We
study haplotype reconstruction under the Mendelian law of
inheritance and the minimum recombination principle on pedigree
data. We prove that the problem of finding a minimum-recombinant
haplotype configuration (MRHC) is in general NP-hard. This is the first
complexity result concerning the problem to our knowledge. An iterative
algorithm based on blocks of consecutive resolved marker loci (called block-extension)
is proposed. It is very efficient and can be used for large pedigrees with a
large number of markers, especially for those data sets requiring few
recombinants (or recombination events). A polynomial-time exact algorithm for
haplotype reconstruction without recombinants is also presented.
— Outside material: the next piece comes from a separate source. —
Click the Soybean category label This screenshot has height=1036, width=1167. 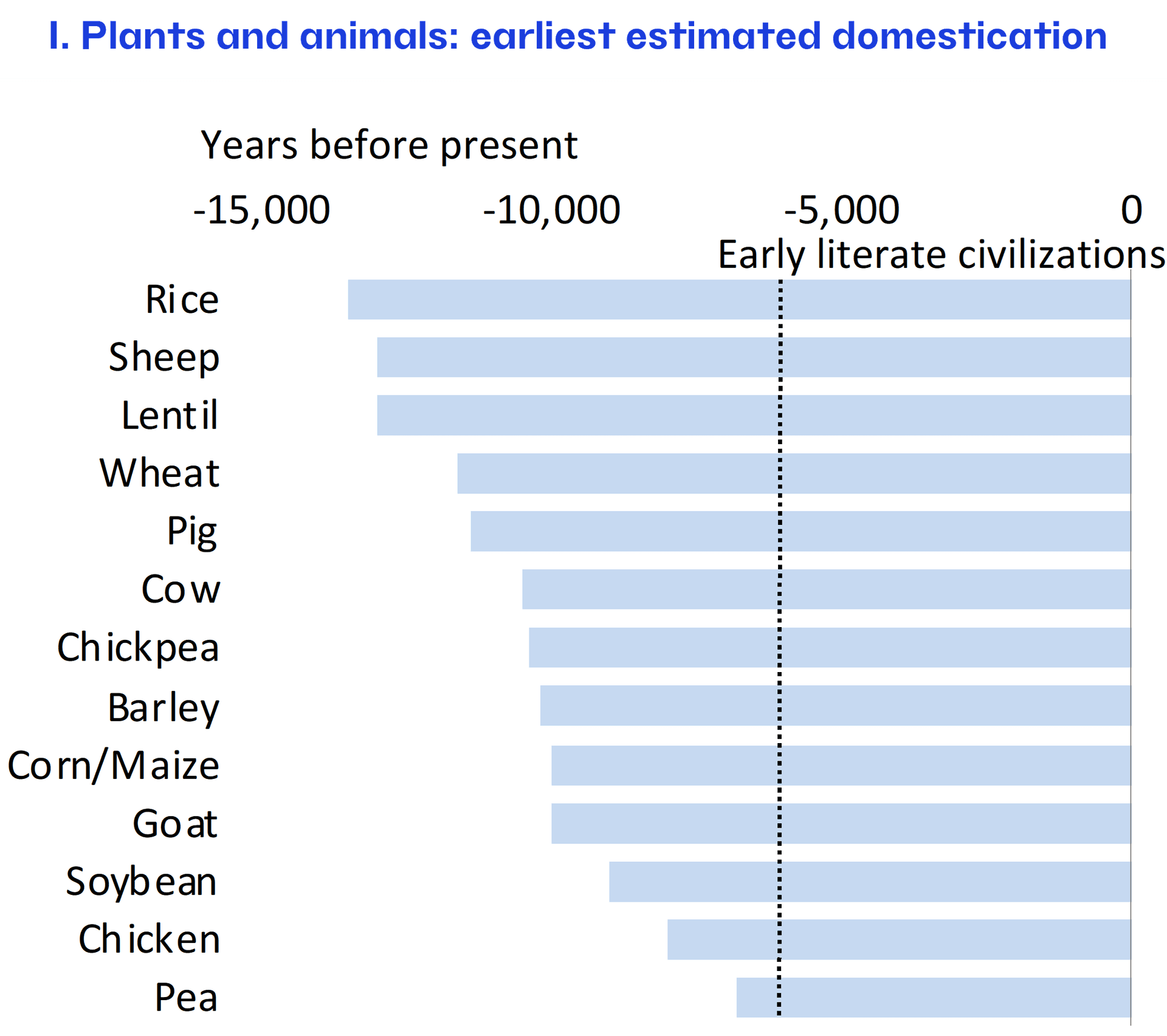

This algorithm
first identifies all the necessary constraints based on the Mendelian law and
the zero recombinant assumption, and represents them using a system of linear
equations over the cyclic group Z2. By using a simple method based
on Gaussian elimination, we could obtain all possible feasible haplotype
configurations. A C++ implementation of the block-extension algorithm, called PedPhase,
has been tested on both simulated data and real data. The results show that the
program performs very well on both types of data and will be useful for large
scale haplotype inference projects. Due to space limit, the references, tables
and figures are in a separate file. The full
version of our paper is accepted by Journal of
Bioinformatics & Computational Biology and is available at our website http://www.cs.ucr.edu/~jili/haplotyping.html
. An extended abstract is to appear in RECOMB03 .
Genetic fine-mapping for complex diseases (such as
cancers, diabetes, osteoporoses etc.) is currently a great challenge for
geneticists and will continue to be so in the near future. With the
availability of single nucleotide polymorphisms (SNPs) information,
researchers see new potentials of genetic mapping. The ongoing genetic
variation and haplotype map projects at the National Human Genome Research
Institute (NHGRI) of the USA and the international HapMap project are focused
on the discovery and typing of SNPs and development of high-resolution maps of
genetic variation and haplotypes for human [4].
But, the use of haplotype maps has been limited due to the fact that the human
genome is a diploid and, in practice, genotype data instead
of haplotype data are collected directly, especially in large scale
sequencing projects, because of cost considerations. Efficient and accurate
computational methods for haplotype reconstruction from genotype data are still
highly demanded.
We are interested in
rule-based haplotype reconstruction methods on pedigrees. In a very recent
paper [7], Qian and Beckmann
proposed a rule-based algorithm to reconstruct haplotype configurations for
pedigree data, based on the minimum recombination principle. (From now on, we
call their algorithm MRH.) Given a pedigree and the genotype information about
each member of the pedigree (with possibly missing data), the authors are
interested in finding the haplotype configurations for each member such that
the total number of recombinants (or recombination events) in the whole
pedigree is minimized. We call the problem the Minimum-Recombinant
Haplotype Configuration (MRHC) problem. Although the algorithm MRH
in [7] performs very well for small
pedigrees, its effectiveness scales very poorly because it runs extremely
slowly on data of even moderate sizes, especially for data with biallelic
markers. This is regrettable since large SNP data sets on pedigrees are
becoming increasingly interesting and SNP markers are biallelic.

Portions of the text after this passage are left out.